THE REQUEST =>
Convert everything from the line containing "You are a GUI" down to the end of the records into a two-column CSV with the columns instruction and response, one row per record, putting each record's text and its answer in a single quoted field apiece, with line breaks replaced by spaces. Leave the pictures out.
** START RECORDS FOR THIS TASK **
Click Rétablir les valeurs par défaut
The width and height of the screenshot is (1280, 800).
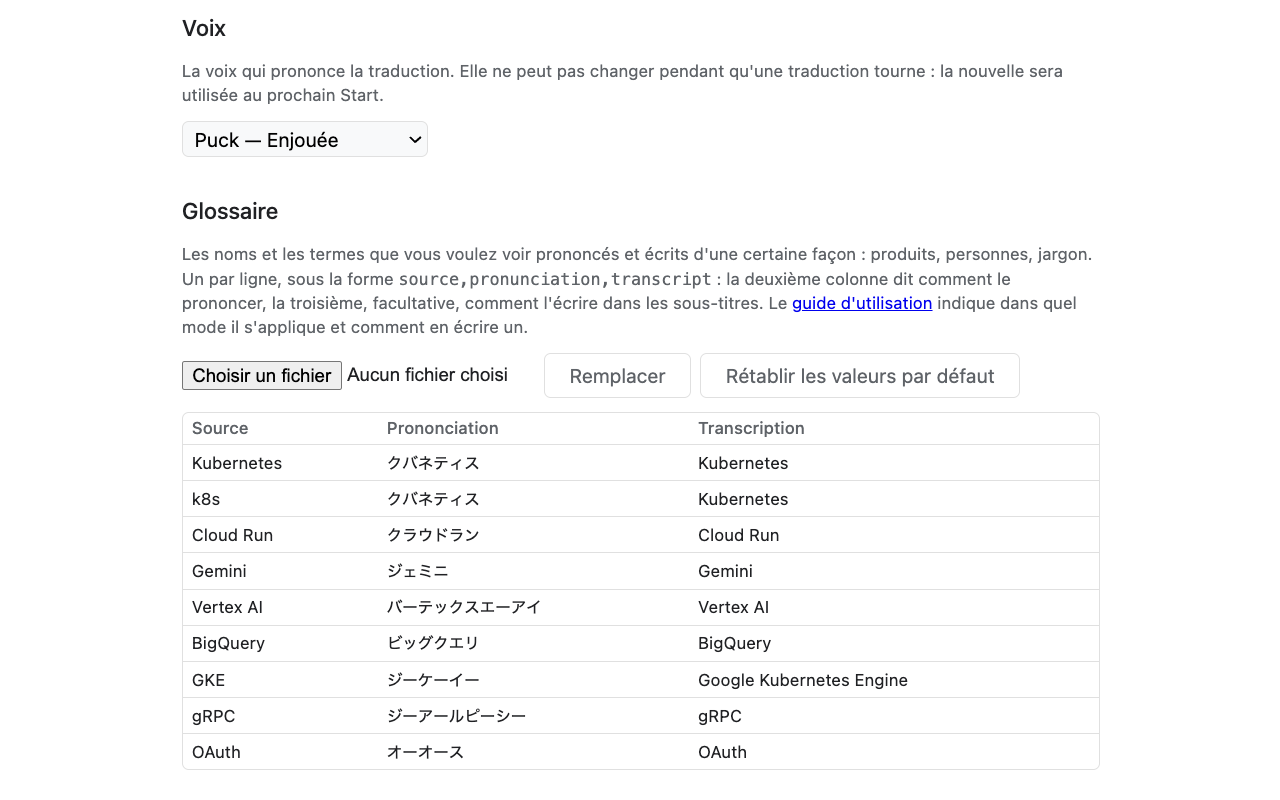click(x=860, y=376)
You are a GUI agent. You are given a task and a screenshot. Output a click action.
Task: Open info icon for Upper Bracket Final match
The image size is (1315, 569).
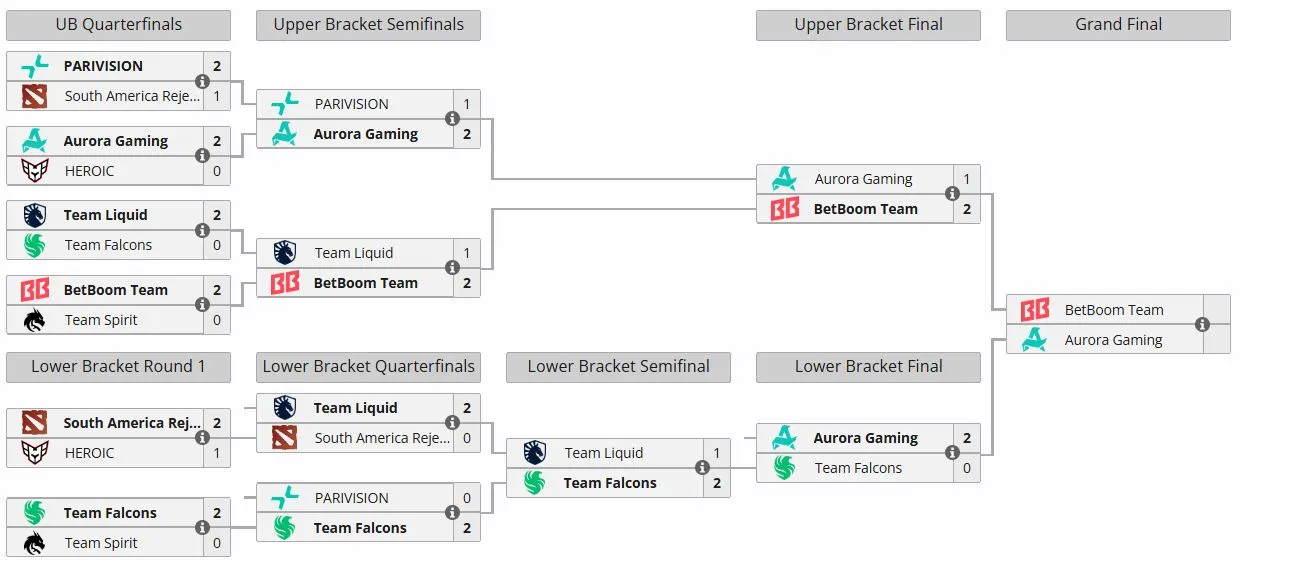coord(953,194)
** END RECORDS FOR THIS TASK **
CORRECT RESPONSE =>
instruction,response
"You are a GUI agent. You are given a task and a screenshot. Output a click action. Task: Open info icon for Upper Bracket Final match The image size is (1315, 569).","coord(953,194)"